What makes a trustworthy crate maintainer?

#1

Quite recently there was a paper published discussing various threats to the npm package manager. One thing mentioned was the trustworthiness of package maintainers and how package maintainers that are trusted, generally increase the overall security of their packages and those that depend on them.

I’m interested in what the Rust community has to say about what they think has a positive impact on the trustworthiness of a maintainer. For example, I don’t use my name when publishing crates, due to privacy concerns. Though, I can see how that could be interpreted as me not wanting to take full ownership and responsibility of the code I publish and thereby generally make me less trustworthy.

What do you think are good/bad signs of trustworthy package maintainers?

0 Likes

#2

Here’s a few metrics I think are useful:

  1. Reputation in larger community (do other reputable people also consider this person reputable; chain of trust)
  2. Real World Identity (corporate or personal; maintainer has a stake in how their persona is viewed)
  3. Project Management (does maintainer respond to issues, publish patch notes, follow semver)
0 Likes

#3

I’ve tried to compute “trust” automatically for the crates ecosystem based on assumptions that:

  • crate owners trust crate co-owners,
  • crate authors trust authors of their crate’s dependencies,
  • authors that belong to certain groups, like Mozilla or rust-lang developers, are more trusted,
  • and that the more popular a crate is, the more trusted it is in general by the community.

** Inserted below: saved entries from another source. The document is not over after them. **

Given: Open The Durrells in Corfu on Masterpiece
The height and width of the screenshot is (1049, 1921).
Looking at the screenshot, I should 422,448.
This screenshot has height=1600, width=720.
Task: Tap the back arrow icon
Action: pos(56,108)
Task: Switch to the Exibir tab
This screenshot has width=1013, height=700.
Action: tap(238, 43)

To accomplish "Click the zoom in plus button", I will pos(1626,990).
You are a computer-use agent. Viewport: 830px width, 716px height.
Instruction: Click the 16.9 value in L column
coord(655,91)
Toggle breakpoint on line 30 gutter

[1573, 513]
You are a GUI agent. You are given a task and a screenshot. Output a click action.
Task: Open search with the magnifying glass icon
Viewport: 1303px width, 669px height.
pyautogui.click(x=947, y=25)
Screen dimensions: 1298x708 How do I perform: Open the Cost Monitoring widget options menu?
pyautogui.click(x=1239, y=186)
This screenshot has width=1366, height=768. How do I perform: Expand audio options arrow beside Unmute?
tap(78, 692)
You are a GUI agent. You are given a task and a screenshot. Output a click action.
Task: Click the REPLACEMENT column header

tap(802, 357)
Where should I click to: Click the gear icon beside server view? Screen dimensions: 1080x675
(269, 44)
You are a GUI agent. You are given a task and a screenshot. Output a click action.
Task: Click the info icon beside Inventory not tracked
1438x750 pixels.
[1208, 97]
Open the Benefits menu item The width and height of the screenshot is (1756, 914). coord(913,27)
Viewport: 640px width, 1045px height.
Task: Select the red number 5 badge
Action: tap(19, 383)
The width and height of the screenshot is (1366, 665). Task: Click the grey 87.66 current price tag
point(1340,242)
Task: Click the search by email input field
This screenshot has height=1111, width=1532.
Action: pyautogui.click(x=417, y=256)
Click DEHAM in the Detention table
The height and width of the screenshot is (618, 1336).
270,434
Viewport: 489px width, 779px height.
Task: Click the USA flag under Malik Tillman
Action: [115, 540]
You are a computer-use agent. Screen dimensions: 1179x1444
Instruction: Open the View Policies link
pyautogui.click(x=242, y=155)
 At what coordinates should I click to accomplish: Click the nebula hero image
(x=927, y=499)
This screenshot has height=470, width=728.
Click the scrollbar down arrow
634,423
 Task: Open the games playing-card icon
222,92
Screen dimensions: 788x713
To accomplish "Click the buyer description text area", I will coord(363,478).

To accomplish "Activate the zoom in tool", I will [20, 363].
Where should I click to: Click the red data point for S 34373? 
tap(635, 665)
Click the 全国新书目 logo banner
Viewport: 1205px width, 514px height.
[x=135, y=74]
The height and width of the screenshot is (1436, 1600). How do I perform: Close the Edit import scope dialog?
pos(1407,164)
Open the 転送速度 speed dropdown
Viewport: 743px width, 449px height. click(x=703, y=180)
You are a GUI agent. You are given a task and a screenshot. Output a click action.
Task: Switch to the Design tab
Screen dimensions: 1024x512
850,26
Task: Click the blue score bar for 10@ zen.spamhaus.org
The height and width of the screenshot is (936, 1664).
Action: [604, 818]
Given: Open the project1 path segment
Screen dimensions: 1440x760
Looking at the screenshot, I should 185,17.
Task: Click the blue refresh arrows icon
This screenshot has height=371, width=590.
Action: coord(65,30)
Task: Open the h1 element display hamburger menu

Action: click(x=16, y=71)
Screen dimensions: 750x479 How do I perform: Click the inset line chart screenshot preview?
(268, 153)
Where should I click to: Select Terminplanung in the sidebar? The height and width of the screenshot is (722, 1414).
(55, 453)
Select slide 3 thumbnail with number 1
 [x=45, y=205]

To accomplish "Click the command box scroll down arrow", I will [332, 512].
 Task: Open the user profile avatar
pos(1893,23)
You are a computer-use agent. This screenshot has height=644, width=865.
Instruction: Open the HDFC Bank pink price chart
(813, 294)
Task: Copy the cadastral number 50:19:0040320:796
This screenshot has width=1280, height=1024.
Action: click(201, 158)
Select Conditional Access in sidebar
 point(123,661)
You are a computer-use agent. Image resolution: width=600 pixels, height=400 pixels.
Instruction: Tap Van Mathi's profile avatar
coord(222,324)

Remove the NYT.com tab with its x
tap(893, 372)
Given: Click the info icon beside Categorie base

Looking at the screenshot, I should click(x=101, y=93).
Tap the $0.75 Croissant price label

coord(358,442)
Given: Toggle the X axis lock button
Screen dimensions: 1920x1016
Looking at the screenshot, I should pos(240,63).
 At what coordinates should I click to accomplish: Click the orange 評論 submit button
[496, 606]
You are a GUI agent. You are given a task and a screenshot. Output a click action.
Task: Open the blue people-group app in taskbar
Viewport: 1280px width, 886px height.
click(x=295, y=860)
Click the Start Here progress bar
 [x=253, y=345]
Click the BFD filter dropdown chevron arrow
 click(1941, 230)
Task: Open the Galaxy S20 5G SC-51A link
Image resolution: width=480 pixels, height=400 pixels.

and then spreading that trust page-rank style throughout the graph. The results are here:

Some observations:

  • there’s likely to be a significant difference between what people say/think about trust, and what they do. You might not know authors of Rust’s most popular crates, but you can’t use Rust much without implicitly trusting them.

  • My “trust” analysis above is rather naive. Actual trust is contextual — you’ll think about trust very differently when you write a hobby project vs when you write firmware for a jet fighter.

5 Likes

Improving ranking and crate search
#4

Trust is indeed contextual. I trust my bank with my money but not with my children. I trust my sister with my children, but not with my money.

9 Likes

TWiR quote of the week
#5

Actual trust is contextual — you’ll think about trust very differently when you write a hobby project vs when you write firmware for a jet fighter.

Trust is indeed contextual. I trust my bank with my money but not with my children. I trust my sister with my children, but not with my money.

I do certainly agree that trust is contextual. Maybe I didn’t scope the question correctly, what I meant was things that indicate to you a trustworthy crate-maintainer, assuming you wish to use or implicitly depend on this maintainers code. I wasn’t thinking in specific terms such as safety-critical systems, since I expected some things would apply to most if not all contexts.

0 Likes

#6

These sound a lot more like “reliance”. Which is important but not quite the same thing as explicit trust.

1 Like